As long as they aint fried, which just about 90% of all things British are....

We eat alot of Redfish, Red Snapper, Grouper, Blackfish, Cobia, Flounder.... Love em all......

Too bad theres no Bluefish down here in the Gulf of Mexico....


----------



## plan_D (Sep 18, 2005)

Yeah, the cod and "fish fingers" are fried. They're no f*ckin' good for you. But all the fish I eat isn't. I'll most be eating tuna, mackeral and sardines. And anything exotic that might find its way from the fish market into my house.


----------



## JCS (Sep 18, 2005)

I eat clams, scallops and tuna now and then but thats about it.


----------



## the lancaster kicks ass (Sep 18, 2005)

pD why'd you put the fish fingers in brackets??


----------



## plan_D (Sep 18, 2005)

First off, they're not brackets they're speech marks.
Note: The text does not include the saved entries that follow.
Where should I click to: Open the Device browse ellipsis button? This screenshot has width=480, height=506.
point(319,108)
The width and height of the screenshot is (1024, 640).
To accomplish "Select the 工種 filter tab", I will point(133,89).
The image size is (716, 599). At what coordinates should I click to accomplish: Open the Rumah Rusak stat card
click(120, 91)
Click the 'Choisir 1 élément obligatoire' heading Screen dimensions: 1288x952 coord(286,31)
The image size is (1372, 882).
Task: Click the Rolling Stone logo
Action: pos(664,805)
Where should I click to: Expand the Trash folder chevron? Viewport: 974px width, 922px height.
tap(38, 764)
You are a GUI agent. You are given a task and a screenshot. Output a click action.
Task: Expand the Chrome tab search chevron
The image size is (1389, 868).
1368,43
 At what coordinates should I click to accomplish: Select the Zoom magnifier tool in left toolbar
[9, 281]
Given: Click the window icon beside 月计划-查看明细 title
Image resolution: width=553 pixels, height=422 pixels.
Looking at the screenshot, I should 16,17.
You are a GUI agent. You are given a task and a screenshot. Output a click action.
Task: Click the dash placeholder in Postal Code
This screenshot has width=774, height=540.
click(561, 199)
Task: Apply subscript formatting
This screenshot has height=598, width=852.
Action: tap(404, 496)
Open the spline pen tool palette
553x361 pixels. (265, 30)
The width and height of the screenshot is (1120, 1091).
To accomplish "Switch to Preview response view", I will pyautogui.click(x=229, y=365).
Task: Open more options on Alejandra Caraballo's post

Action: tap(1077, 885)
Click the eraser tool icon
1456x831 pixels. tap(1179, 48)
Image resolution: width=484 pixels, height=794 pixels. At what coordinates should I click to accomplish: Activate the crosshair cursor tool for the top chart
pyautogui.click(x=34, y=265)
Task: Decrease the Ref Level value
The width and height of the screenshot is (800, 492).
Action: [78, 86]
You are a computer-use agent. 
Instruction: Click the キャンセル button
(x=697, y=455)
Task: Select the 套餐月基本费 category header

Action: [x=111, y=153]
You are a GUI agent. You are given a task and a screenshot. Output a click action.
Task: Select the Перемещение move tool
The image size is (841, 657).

The reason I did so was because to Americans they're fish sticks, and also they're not a kind of fish (although they're normally cod).


----------



## DerAdlerIstGelandet (Sep 18, 2005)

I love Seafood also especially Flounder, Grouper, Mackeral, Red Snapper, Squid, Lobster, Shrimp, King Crab, Oysters, Muscles..... I will eat anythign that comes from the ocean....okay almost anything before Lanc makes some smart ass remark.


----------



## Pisis (Sep 19, 2005)

I can freely agree with all you - Sea Food is called "The Gifts of Sea" in Czech language. And so is. 

My favorite is Tuna, Lobster, Shrimps and Salomon. Yesterday I was on a wedding and I ate like 1Kg of Salomon there.


----------



## DerAdlerIstGelandet (Sep 19, 2005)

Yeah I love Salmon. When I finally move to Alaska I am going to do some Salmon fishing and smoke it.


----------



## cheddar cheese (Sep 19, 2005)

I hate seafood. Foul. After this weekends walk though my stomach has toughened up a lot...


----------



## Pisis (Sep 19, 2005)

DerAdlerIstGelandet said:


> Salmon fishing and smoke it.



I thought fish are used as meal not cigars


----------



## Pisis (Sep 20, 2005)

A question directed at Les: Today I've been to gym for more than 2 hours and did all types of excersises but I see no accomplishment at all. I only feel like I've been taking two semi-filled bags from my local supermarket... what's the fuck up?


----------



## GermansRGeniuses (Sep 20, 2005)

I don't like excercising... 

Anyways, I need to work on my arms and chest, so I guess I'll have to start sometime...


Anyways, I did a month of cross country running daily in the summer. I now know what the stupidest sport ever created is. Running for the sake of running? No thanks.


----------



## evangilder (Sep 20, 2005)

GermansRGeniuses said:


> Running for the sake of running? No thanks.



I heard that! I only run now if someone is shooting at me, which doesn't happen now, so you get the idea.

I get on a treadmill and power walk. I also swim.


----------



## lesofprimus (Sep 20, 2005)

Pisis, did ur arms feel stiff and sore, were u exhausted??? The thing is, u cant work every part of ur body in 1 day... U itemize certain muscle groups and do them on a certain day, then other parts on another...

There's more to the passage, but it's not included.